Highly indebted euro area governments are comparatively more reliant on central bank support

We recognise that highly indebted euro area governments are comparatively more reliant on central bank asset purchases to retain favourable market conditions and are more sensitive to rising financing costs, given in general the need to refinance large volumes of debt and their history of restricted market access during the euro area sovereign crisis.

The impact of higher yields on debt sustainability needs to be seen in the context of improved debt structures, however, for these four southern euro-area countries. The countries have extended their average debt maturity over the past decade, which means that the cost of new debt only rolls in over a longer period.

The average cost of issuance remains moderate under historical standards and, for most countries, below the cost of outstanding debt, thereby supporting a continued reduction in the interest burden on the back of robust economic growth over coming years. With higher inflation, real yields remain negative despite the recent rise in risk premia.

Flexibility has also become a core element of ECB monetary policy

Flexibility has also become a core element of ECB monetary policy. In December, the PEPP reinvestment phase was extended until at least 2024, including a temporary increase in net purchases under the Public Sector Purchase Programme to smooth the exit from the PEPP. Also, the ECB can re-start the latter programme in cases of emergencies after communicating readiness to adjust flexibly PEPP reinvestment under renewed market fragmentation.

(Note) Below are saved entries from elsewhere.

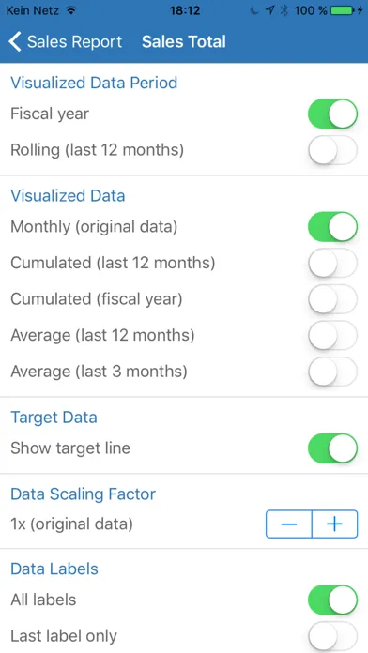Hide target line using its switch
Screen dimensions: 368x653
[332, 448]
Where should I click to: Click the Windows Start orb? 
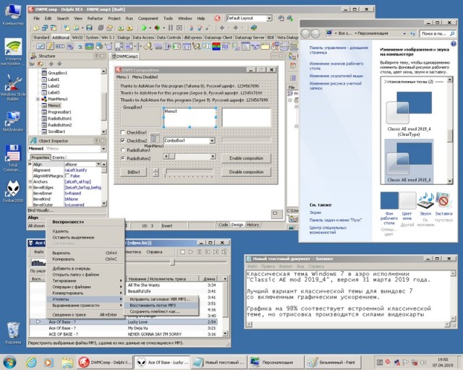coord(10,361)
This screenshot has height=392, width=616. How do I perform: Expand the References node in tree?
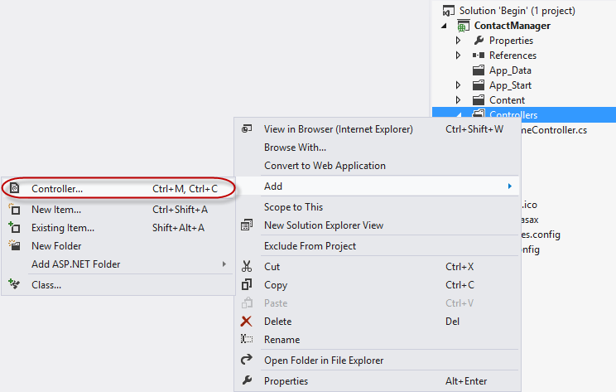[459, 56]
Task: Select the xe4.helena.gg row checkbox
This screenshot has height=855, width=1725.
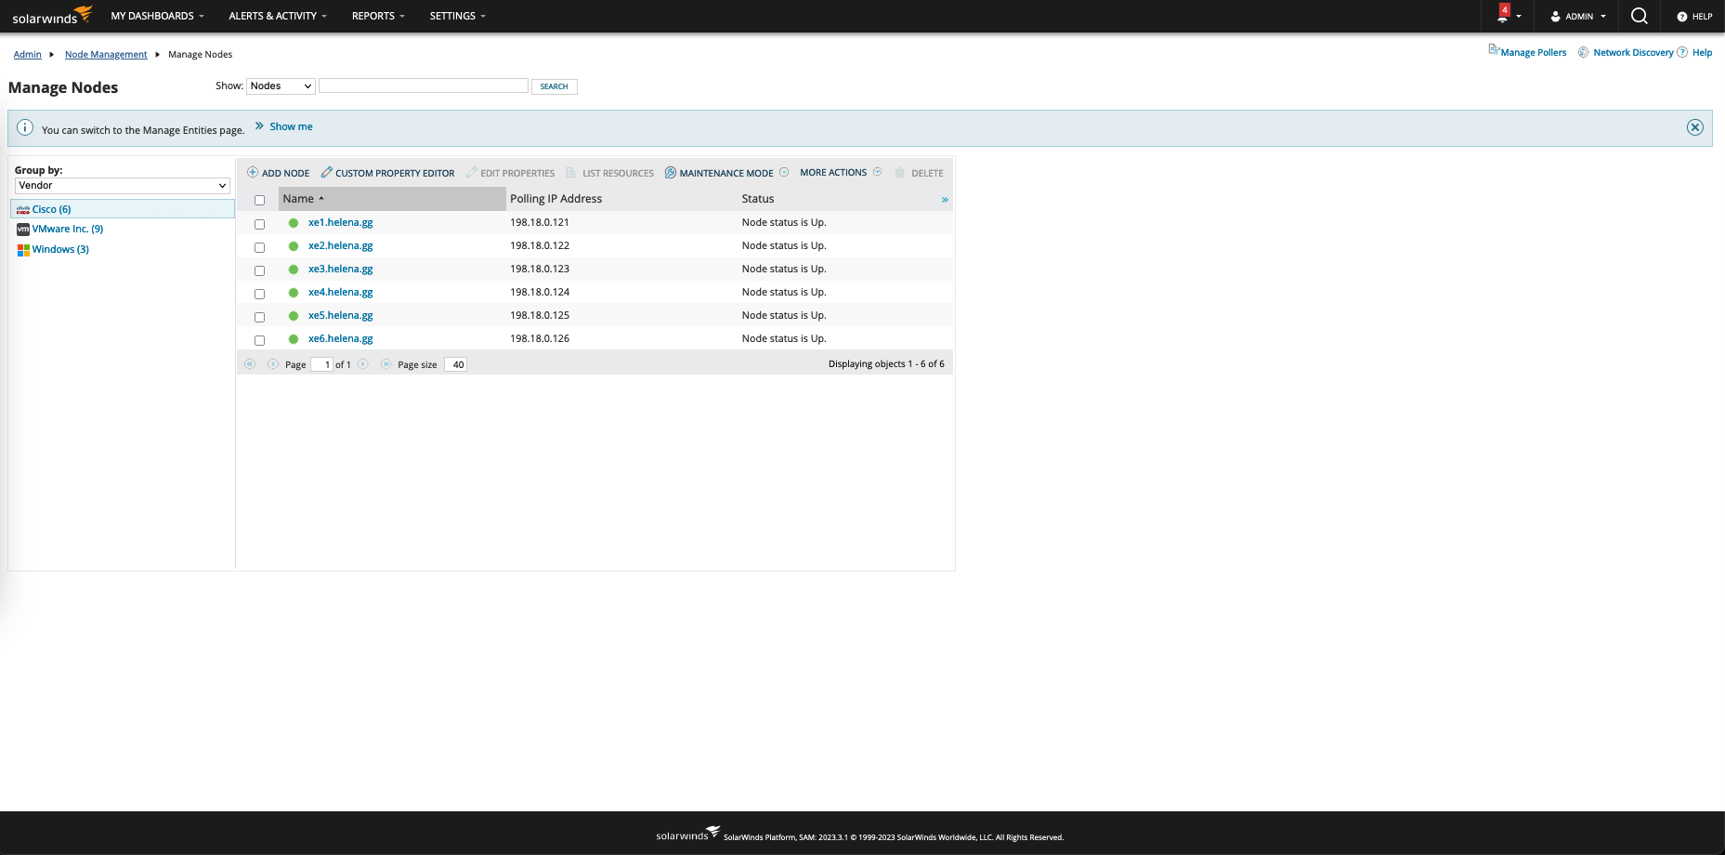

The EUR 800m in Next Generation EU recovery funds also asymmetrically favour the countries with weaker economies, underpinning an encouraging medium-term economic outlook.

All factors point to stronger commitment and a clearer path towards long-run financial integration in the euro area.

Other challenges confront southern European sovereigns’ debt sustainability

Over the long run, however, other challenges emerge in terms of the ability of government in Greece, Italy, Portugal and Spain to sustain high levels of public debt, including the possibility of future political instability, which could hamper government efforts to implement required reforms to make effective use of EU recovery funding and address countries’ challenges such as adverse demographic trends and moderate-to-weak growth potential, which place structural pressure on their budgetary performance.

Without the implementation of important reforms, structural factors impede any substantial reduction in debt, which in a context of future rate increases and normalisation of monetary policies, will increase these countries’ vulnerabilities to financial shocks.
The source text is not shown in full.